(INPUT FOR THIS TASK)

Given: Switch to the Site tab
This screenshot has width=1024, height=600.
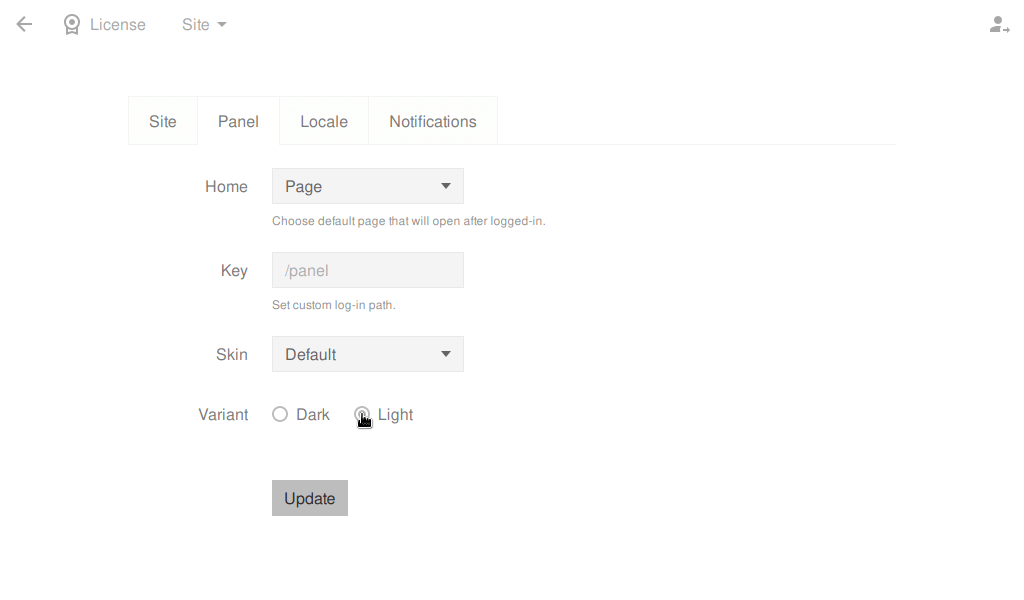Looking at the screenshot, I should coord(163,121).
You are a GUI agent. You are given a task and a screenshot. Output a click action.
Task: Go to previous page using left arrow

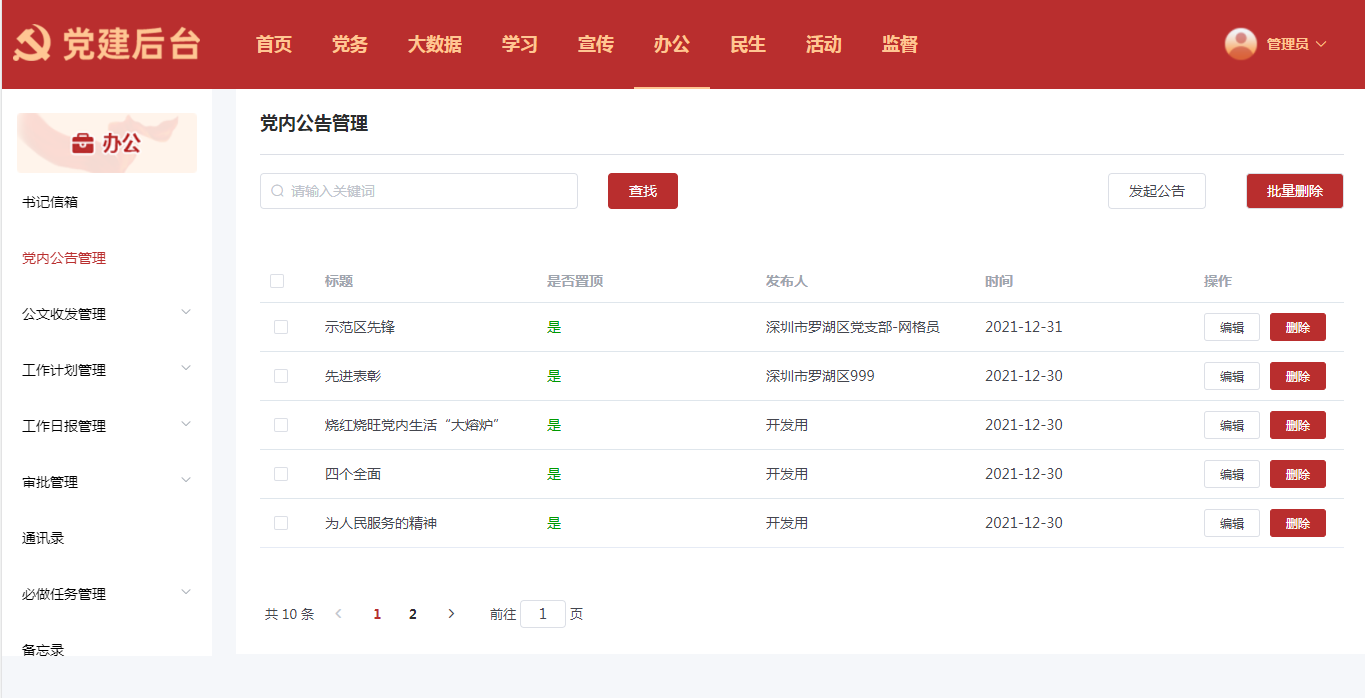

(End INPUT FOR THIS TASK)

- TASK -
Set down the entries above exactly; no pictures belong in the copy.

- REPLY -
Given: Switch to the Site tab
This screenshot has width=1024, height=600.
Looking at the screenshot, I should coord(163,121).
You are a GUI agent. You are given a task and a screenshot. Output a click action.
Task: Go to previous page using left arrow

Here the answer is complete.